Leveraging Microsoft Enterprise Mobility + Security (EMS) to Protect against Cyberattacks

I’ve been working with EMS since 2013 (when it was not really EMS – but the idea of People Centric IT), when I first delivered a presentation at Microsoft CSO Council – Fall 2013. We came along way to build a very solid platform, which includes using the Microsoft Threat Intelligence platform to identify cyberattacks, and suspicious activities.
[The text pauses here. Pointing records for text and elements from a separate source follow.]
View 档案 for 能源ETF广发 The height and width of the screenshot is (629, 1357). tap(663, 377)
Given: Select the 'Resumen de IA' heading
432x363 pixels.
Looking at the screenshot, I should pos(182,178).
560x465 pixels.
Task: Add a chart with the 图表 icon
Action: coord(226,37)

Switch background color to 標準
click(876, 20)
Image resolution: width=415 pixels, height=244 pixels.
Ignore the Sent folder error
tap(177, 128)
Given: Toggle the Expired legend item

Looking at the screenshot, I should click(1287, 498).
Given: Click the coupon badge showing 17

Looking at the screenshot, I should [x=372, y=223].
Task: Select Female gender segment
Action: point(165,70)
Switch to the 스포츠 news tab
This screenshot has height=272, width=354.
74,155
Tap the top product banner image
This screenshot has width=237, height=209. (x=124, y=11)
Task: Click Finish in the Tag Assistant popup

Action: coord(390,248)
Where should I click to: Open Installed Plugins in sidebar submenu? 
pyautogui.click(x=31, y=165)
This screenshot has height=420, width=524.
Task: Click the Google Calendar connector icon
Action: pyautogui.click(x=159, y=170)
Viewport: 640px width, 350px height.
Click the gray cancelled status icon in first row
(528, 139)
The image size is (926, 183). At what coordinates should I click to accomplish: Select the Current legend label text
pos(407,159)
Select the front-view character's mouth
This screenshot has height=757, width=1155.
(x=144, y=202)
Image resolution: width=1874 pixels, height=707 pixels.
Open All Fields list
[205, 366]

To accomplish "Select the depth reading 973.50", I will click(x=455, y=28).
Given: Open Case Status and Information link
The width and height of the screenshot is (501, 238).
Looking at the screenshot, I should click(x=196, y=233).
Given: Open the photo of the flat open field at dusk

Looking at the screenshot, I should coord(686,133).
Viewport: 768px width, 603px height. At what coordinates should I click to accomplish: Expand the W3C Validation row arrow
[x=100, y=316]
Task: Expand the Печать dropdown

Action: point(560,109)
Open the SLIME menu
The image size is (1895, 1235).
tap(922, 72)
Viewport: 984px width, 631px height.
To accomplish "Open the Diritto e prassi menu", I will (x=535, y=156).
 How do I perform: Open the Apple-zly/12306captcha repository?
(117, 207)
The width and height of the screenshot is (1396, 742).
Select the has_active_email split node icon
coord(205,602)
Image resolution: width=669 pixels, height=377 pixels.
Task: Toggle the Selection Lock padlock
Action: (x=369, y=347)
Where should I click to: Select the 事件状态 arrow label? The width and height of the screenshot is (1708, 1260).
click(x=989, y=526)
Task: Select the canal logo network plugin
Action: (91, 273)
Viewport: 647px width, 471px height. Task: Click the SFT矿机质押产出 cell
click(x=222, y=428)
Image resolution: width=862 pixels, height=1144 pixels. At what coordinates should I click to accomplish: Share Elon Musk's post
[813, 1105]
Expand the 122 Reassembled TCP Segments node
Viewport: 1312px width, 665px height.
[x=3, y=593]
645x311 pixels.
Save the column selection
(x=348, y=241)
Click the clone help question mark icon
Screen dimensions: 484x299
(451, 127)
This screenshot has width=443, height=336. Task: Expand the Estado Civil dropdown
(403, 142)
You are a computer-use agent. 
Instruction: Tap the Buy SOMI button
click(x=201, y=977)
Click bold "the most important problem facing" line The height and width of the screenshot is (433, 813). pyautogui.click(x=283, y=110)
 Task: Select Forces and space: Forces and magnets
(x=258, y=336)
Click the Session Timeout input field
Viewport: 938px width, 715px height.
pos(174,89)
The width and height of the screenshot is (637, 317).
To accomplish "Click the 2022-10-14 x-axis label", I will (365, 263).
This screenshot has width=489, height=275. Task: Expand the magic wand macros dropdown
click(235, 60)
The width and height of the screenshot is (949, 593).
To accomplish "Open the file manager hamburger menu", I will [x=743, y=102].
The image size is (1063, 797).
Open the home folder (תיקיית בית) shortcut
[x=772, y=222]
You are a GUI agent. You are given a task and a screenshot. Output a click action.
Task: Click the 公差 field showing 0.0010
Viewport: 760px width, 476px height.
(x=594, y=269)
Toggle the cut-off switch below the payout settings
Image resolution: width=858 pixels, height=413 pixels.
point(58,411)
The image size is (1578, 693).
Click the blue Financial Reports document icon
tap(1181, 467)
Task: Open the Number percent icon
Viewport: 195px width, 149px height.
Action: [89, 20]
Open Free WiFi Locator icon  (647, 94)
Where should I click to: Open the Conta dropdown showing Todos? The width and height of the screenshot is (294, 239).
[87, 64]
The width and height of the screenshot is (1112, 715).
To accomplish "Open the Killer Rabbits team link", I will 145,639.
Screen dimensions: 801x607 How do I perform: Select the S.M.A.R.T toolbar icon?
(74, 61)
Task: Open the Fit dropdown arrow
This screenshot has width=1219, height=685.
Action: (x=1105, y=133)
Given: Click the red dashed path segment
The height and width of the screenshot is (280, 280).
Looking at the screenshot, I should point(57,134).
The video below gives you a brief overview about that:

As you could see in the video, we used Microsoft ATA to detect suspicious activities taking place on-premises. The Microsoft ATA Product Team out together a great attack simulation playbook that will enable you to test the following attack scenarios:

  • DNS Reconnaissance
  • Directory Services Enumeration
  • SMB Session Enumeration
  • Harvesting credentials (lsass.exe)
  • Overpass-the-Hash
  • Pass-the-Ticket
  • Remote Code Execution
  • Skeleton Key
  • DC Sync

The video also featured Cloud App Security, which is a great resource to help you to gain visibility to your app ecosystem and threat protection to your apps. The article Detect attacks before they cause damage, gives is an example of a very common scenario that can take advantage of Cloud App Security capabilities.